The Supreme Court on Wednesday agreed to hear next week a plea seeking a stay on the Rafale fighter jet deal between India and France.
A bench of Chief Justice Dipak Misra and Justices A M Khanwilkar and D Y Chandrachud considered the submissions of advocate M L Sharma that his plea be listed for urgent hearing.
In his petition, Sharma has alleged discrepancies in the fighter jet deal with France and sought a stay on it.
Sharma has claimed in his plea that the inter-government agreement to buy 36 Rafale fighter jets must be quashed as it was an “outcome of corruption” and not ratified by Parliament under Article 253 (Parliament has power to make any law for implementing any inter-government agreement) of the Constitution.
The petition has also sought FIR and prosecution of Prime Minister Narendra Modi, former defence Minister and present Goa Chief Minister Manohar Parrikar, business tycoon Anil Ambani and French armament firm Dassault with recovery of amount.
A similar plea was filed in the apex court in March this year seeking an independent probe into the Rafale deal and disclosure of the cost involved in the deal before Parliament.
The plea, filed by Congress leader Tehseen S Poonawalla, had sought issuance of a direction against the Centre as to why the Union Cabinet’s approval was not sought as part of the Defence Procurement Procedure before signing the procurement deal with France on September 23, 2016.
The Rafale deal is a defence agreement signed between the governments of India and France for the purchase of 36 Rafale fighter aircrafts in a fly-away condition as a part of the upgrading process of Indian Air Force equipment.
The Rafale fighter is a twin-engine Medium Multi Role Combat Aircraft manufactured by French aerospace company Dassault Aviation.
Indian Air Force had advanced a proposal to buy 126 fighter aircraft in August 2007 and floated a tender.

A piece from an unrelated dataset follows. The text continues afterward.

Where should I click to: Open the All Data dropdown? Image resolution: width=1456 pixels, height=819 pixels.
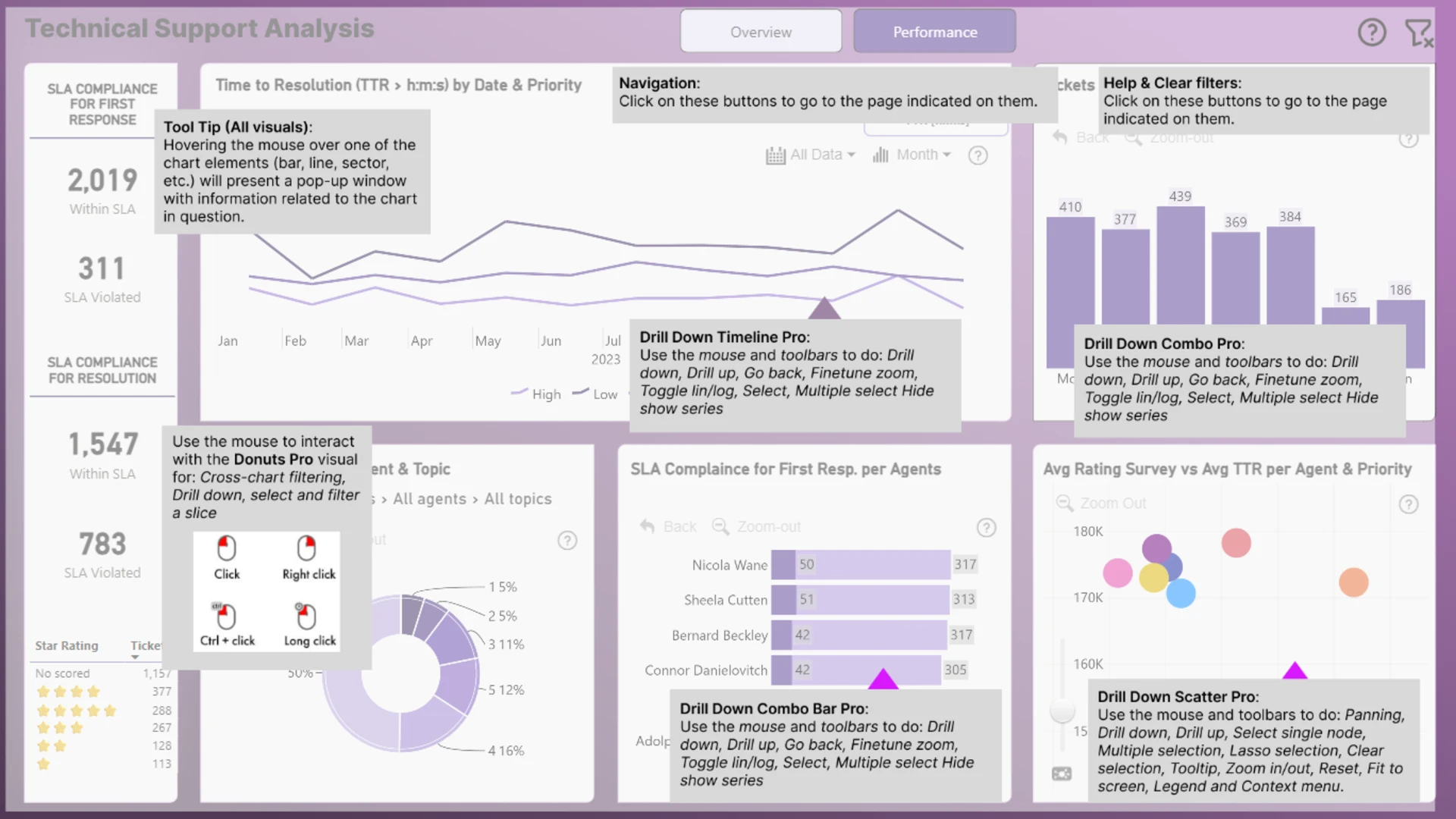point(811,155)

Following this, an invitation was sent to various aviation companies to participate in the bidding process.
Poonawalla had claimed in his plea that the ministry of defence had withdrawn the 2007 tender for procurement of 126 fighter planes, while the deal announced for procurement of 36 Rafale fighter aircraft was altogether a fresh procurement.
His plea said that in 2012, the deal for 126 fighter aircrafts was proposed by then UPA government, and out of the total of 126 number, 18 Rafale fighter jets were to be delivered by Dassault Aviation company in a fly-away condition, while the remaining 108 were to be manufactured in India at the public sector Hindustan Aeronautics Limited under a transfer of technology agreement.